Une fois la séquence électorale passée, les écoles converties en bureaux de vote garderont portes closes. Téhéran semble enfin prendre la mesure de la gravité de la situation. Des décisions sont prises : interdiction de rassemblements, télétravail, ou encore présence partielle des fonctionnaires dans les administrations.

Le confinement de la population reste volontaire. Objectif : ne pas aggraver la crise économique qui touche le pays.

Le 5 mars, le ministre iranien de la Santé apparaît à la télévision. « Écoles et universités resteront fermées jusqu'à la fin de l'année (iranienne), le 19 mars », ordonne Saïd Namaki. « Tout va bientôt rentrer dans l’ordre »,tente de rassurer régulièrement de son côté le président Hassan Rohani.

Mais son gouvernement paraît hésitant. L’exécutif iranien donne des consignes ambiguës. Dans un premier temps, les déplacements dans le pays sont déconseillés, mais pas interdits. Malgré les risques de propagation du virus, des millions d’Iraniens prennent alors la route à l’occasion des vacances de Norouz (le nouvel an iranien), le 20 mars.

À la fin du mois, le pays est prostré. Une personne meurt toutes les dix minutes du coronavirus.

Chaque jour, le bilan officiel fait état de cent cinquante décès. «  Ces statistiques, ces chiffres ne sont pas fiables. Ils sont loin de la réalité. Ici, personne n’y croit »,assureMirza, notre premier témoin.
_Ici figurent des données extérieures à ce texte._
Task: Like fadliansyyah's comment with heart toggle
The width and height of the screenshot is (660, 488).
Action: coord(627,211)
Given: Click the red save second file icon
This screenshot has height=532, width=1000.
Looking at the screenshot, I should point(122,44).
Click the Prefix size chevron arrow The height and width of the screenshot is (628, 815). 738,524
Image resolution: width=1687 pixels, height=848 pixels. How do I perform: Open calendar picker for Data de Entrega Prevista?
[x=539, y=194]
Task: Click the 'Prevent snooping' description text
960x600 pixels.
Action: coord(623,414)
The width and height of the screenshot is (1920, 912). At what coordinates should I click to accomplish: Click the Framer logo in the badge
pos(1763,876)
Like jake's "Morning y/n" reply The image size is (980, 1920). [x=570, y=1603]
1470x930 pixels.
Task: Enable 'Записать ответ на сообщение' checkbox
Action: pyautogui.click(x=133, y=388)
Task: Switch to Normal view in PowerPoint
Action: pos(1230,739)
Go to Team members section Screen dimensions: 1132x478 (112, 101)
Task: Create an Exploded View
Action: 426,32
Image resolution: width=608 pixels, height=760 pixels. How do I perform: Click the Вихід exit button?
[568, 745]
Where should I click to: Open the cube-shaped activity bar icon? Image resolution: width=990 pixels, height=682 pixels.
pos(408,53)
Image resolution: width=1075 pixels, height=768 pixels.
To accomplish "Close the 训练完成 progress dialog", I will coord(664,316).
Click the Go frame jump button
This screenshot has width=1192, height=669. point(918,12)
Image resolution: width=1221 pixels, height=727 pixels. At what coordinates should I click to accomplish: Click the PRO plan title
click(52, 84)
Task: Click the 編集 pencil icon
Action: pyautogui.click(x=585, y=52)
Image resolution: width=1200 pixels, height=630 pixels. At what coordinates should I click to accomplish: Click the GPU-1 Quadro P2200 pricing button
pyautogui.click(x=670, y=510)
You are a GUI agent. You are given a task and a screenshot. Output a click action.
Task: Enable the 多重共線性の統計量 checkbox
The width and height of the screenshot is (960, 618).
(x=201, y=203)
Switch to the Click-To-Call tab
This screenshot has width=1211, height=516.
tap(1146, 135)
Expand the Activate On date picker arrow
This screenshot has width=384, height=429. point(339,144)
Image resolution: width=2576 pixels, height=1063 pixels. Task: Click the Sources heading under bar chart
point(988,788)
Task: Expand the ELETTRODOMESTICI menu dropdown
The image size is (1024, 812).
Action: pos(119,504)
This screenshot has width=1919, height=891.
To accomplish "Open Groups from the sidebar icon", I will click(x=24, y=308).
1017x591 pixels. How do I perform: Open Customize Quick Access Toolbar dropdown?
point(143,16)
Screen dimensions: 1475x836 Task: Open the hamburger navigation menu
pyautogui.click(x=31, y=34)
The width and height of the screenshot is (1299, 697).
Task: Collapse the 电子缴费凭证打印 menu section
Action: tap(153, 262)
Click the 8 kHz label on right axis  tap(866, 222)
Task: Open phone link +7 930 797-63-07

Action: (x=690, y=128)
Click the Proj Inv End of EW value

Le confinement se prolongera finalement jusqu’au 11 avril. Depuis, les autorités ont permis la réouverture progressive des commerces et les déplacements interrégionaux.

Mais aujourd’hui encore, les écoles, les universités, les mosquées, les sanctuaires chiites, les cinémas, les stades et autres lieux de regroupement restent fermés dans tout le pays, qui vit au rythme du ramadan et de la distanciation sociale.